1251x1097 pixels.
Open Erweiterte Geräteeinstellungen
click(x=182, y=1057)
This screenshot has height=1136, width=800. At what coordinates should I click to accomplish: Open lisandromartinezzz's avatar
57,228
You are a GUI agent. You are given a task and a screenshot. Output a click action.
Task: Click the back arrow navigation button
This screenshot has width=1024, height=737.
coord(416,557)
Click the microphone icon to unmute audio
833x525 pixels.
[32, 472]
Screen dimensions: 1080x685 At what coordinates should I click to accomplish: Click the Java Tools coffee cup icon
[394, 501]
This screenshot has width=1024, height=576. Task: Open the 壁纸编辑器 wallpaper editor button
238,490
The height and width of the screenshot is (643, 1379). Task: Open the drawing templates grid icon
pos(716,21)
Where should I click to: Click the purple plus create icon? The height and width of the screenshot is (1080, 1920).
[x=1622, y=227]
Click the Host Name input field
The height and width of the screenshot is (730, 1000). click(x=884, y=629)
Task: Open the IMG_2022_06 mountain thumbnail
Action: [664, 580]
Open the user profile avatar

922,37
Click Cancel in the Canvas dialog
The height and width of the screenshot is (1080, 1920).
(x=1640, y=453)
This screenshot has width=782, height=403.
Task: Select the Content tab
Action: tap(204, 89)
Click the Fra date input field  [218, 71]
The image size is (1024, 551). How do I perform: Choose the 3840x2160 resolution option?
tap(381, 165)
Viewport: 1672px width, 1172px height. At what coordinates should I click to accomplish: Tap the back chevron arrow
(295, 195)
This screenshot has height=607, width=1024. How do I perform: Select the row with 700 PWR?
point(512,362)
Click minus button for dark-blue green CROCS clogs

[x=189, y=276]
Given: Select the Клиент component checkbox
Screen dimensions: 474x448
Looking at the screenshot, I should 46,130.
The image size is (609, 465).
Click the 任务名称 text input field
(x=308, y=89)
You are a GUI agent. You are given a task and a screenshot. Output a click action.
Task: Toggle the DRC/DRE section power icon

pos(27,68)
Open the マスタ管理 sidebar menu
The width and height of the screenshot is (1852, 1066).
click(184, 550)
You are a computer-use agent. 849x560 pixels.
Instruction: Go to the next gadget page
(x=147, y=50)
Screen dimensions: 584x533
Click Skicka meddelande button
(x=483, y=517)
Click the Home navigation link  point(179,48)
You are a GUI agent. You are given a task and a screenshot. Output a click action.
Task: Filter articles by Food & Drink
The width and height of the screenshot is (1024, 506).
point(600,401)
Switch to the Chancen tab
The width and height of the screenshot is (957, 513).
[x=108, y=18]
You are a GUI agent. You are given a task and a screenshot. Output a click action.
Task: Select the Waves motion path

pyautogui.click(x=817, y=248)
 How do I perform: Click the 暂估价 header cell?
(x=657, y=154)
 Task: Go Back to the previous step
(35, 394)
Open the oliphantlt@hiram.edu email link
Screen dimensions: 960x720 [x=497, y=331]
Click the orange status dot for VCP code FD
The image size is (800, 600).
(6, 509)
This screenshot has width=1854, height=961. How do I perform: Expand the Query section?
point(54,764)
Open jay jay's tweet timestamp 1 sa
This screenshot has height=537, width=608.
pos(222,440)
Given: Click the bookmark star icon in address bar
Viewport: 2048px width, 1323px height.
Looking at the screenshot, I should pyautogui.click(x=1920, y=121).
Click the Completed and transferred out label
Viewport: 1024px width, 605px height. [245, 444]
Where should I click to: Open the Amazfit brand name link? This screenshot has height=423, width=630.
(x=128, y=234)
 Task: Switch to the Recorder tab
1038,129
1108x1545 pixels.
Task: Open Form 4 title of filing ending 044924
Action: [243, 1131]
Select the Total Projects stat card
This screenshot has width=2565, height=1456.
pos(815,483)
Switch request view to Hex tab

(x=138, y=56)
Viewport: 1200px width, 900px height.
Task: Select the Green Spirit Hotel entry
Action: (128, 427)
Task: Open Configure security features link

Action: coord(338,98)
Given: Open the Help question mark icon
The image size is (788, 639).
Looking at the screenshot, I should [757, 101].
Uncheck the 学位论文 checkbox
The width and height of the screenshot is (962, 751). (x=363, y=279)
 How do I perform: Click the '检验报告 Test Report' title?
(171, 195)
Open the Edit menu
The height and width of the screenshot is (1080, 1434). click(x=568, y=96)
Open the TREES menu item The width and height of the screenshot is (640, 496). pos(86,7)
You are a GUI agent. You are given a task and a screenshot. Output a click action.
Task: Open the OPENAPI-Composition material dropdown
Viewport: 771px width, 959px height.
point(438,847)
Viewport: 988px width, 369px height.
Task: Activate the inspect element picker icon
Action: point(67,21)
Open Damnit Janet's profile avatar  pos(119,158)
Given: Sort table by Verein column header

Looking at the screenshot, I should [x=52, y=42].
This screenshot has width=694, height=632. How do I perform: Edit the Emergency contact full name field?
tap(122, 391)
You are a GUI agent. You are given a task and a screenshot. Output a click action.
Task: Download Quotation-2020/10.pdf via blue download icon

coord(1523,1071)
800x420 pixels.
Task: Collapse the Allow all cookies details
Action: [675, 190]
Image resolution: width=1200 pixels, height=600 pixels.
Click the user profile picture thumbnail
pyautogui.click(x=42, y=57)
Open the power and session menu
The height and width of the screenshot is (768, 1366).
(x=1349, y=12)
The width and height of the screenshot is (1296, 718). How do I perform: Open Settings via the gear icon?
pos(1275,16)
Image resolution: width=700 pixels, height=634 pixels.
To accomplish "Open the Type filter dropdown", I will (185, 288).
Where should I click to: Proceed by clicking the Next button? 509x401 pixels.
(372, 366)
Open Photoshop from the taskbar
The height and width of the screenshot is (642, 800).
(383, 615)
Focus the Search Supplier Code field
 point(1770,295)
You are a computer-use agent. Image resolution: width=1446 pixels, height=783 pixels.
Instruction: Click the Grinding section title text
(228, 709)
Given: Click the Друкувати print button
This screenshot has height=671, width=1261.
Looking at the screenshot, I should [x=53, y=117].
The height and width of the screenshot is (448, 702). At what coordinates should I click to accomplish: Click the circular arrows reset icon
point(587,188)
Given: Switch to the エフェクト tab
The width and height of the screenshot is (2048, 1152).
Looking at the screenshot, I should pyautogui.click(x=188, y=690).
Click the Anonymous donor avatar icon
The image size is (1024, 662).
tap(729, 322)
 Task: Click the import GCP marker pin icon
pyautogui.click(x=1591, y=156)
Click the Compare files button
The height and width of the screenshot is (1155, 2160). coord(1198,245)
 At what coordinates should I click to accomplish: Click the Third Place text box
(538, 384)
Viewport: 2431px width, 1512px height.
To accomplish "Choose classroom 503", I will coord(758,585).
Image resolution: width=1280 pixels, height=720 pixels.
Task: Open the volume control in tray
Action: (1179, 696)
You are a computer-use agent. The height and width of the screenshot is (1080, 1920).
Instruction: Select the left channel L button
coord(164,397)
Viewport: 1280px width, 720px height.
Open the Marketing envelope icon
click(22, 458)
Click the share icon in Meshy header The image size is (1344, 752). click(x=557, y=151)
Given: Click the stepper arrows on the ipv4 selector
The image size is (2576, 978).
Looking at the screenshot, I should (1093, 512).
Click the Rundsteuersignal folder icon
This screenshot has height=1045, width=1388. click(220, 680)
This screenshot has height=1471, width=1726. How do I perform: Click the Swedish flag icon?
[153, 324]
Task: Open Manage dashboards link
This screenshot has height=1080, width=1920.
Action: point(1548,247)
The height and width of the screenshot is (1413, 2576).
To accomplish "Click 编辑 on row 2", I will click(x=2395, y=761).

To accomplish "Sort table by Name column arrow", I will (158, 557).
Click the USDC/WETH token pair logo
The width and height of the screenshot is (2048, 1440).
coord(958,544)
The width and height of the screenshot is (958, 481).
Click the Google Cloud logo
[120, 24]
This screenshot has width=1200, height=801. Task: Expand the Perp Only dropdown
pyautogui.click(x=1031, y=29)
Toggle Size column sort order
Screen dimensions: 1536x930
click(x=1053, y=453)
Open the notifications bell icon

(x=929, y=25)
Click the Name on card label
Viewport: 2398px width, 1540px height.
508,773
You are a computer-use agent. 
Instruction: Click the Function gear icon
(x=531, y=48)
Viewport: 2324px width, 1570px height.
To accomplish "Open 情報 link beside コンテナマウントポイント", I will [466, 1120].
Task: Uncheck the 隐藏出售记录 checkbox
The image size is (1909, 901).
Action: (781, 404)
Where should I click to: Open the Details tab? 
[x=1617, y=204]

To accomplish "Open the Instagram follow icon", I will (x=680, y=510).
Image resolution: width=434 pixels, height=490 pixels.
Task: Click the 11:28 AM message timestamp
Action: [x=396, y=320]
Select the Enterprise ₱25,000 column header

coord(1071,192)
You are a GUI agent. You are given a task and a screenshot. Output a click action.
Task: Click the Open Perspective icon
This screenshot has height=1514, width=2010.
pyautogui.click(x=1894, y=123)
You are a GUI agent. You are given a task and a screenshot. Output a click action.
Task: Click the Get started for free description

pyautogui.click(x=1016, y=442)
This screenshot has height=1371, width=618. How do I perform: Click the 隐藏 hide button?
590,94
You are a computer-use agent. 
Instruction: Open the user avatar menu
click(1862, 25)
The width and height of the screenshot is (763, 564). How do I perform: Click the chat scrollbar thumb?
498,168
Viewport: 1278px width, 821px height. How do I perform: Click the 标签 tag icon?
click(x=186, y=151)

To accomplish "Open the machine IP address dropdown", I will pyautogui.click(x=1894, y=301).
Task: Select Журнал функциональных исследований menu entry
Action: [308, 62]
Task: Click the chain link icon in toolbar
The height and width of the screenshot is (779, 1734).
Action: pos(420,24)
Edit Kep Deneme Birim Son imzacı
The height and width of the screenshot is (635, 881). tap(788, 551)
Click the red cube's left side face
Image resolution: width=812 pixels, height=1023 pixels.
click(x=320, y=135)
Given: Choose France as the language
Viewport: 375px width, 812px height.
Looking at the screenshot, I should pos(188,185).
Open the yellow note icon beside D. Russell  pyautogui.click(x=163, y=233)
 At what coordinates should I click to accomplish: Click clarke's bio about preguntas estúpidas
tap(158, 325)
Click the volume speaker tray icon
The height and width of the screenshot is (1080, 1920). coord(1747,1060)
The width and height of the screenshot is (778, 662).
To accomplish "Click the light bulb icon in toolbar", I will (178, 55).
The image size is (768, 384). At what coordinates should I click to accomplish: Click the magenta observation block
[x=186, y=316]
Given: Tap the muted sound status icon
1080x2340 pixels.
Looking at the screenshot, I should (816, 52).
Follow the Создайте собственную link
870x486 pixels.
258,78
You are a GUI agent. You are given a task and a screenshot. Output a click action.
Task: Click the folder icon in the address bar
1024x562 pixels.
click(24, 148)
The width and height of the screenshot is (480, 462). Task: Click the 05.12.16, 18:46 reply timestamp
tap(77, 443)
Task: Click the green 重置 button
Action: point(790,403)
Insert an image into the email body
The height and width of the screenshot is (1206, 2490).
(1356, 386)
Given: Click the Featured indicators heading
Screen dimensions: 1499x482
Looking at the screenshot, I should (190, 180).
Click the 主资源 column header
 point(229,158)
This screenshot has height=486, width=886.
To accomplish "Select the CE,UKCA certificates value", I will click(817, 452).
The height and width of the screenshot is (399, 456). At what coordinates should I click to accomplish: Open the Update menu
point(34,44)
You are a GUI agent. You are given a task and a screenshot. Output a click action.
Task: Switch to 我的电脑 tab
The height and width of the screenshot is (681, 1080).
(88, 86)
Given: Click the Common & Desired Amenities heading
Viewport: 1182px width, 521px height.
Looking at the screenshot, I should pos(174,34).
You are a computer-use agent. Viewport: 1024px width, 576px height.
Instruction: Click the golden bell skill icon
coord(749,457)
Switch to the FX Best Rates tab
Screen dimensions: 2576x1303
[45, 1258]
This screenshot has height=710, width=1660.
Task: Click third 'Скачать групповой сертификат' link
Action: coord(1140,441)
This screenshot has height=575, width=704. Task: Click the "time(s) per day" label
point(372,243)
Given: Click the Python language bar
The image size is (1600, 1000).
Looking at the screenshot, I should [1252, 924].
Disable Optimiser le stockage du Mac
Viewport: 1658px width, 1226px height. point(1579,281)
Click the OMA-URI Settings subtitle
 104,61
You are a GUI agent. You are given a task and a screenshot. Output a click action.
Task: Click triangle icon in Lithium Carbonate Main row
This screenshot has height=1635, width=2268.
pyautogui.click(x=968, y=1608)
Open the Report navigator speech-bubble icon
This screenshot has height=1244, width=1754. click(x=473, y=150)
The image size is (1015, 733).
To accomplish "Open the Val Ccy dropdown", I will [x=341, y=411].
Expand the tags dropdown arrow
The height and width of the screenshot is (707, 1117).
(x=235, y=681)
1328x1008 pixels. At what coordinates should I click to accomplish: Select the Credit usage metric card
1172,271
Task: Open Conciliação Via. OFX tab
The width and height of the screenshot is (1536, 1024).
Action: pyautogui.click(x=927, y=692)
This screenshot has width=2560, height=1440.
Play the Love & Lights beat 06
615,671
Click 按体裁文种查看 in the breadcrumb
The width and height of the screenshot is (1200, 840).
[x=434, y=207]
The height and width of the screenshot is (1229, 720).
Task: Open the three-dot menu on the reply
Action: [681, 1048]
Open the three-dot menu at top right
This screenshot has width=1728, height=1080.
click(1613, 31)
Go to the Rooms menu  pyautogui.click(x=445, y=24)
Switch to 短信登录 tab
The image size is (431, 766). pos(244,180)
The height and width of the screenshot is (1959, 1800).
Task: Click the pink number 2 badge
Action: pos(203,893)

WRITTEN INSTRUCTION →
Copy out the listing's lines starting at the one containing "Task: Go Back to the previous step" and ending after the one containing "pos(222,440)", reproducing them unchanged.

COMPLETE OUTPUT →
 Task: Go Back to the previous step
(35, 394)
Open the oliphantlt@hiram.edu email link
Screen dimensions: 960x720 [x=497, y=331]
Click the orange status dot for VCP code FD
The image size is (800, 600).
(6, 509)
This screenshot has width=1854, height=961. How do I perform: Expand the Query section?
point(54,764)
Open jay jay's tweet timestamp 1 sa
This screenshot has height=537, width=608.
pos(222,440)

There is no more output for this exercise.